▸ **What to do**
All of the data beneath this instruction is to be transcribed word for word.

▸ **Data supplied**
=== Begin Enclosure ===
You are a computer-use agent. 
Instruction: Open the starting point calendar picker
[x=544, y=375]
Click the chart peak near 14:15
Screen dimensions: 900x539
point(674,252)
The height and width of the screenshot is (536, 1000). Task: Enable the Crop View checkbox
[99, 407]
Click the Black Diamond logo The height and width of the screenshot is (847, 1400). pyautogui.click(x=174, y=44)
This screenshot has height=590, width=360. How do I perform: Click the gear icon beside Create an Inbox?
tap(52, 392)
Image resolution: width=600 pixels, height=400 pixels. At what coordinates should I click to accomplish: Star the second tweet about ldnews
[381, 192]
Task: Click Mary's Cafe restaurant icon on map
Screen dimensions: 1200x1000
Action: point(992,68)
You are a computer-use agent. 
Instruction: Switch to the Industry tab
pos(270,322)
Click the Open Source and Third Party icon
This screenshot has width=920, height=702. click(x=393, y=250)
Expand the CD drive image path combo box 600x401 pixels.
=== End Enclosure ===
▸ **Reply to the exercise**
You are a computer-use agent. 
Instruction: Open the starting point calendar picker
[x=544, y=375]
Click the chart peak near 14:15
Screen dimensions: 900x539
point(674,252)
The height and width of the screenshot is (536, 1000). Task: Enable the Crop View checkbox
[99, 407]
Click the Black Diamond logo The height and width of the screenshot is (847, 1400). pyautogui.click(x=174, y=44)
This screenshot has height=590, width=360. How do I perform: Click the gear icon beside Create an Inbox?
tap(52, 392)
Image resolution: width=600 pixels, height=400 pixels. At what coordinates should I click to accomplish: Star the second tweet about ldnews
[381, 192]
Task: Click Mary's Cafe restaurant icon on map
Screen dimensions: 1200x1000
Action: point(992,68)
You are a computer-use agent. 
Instruction: Switch to the Industry tab
pos(270,322)
Click the Open Source and Third Party icon
This screenshot has width=920, height=702. click(x=393, y=250)
Expand the CD drive image path combo box 600x401 pixels.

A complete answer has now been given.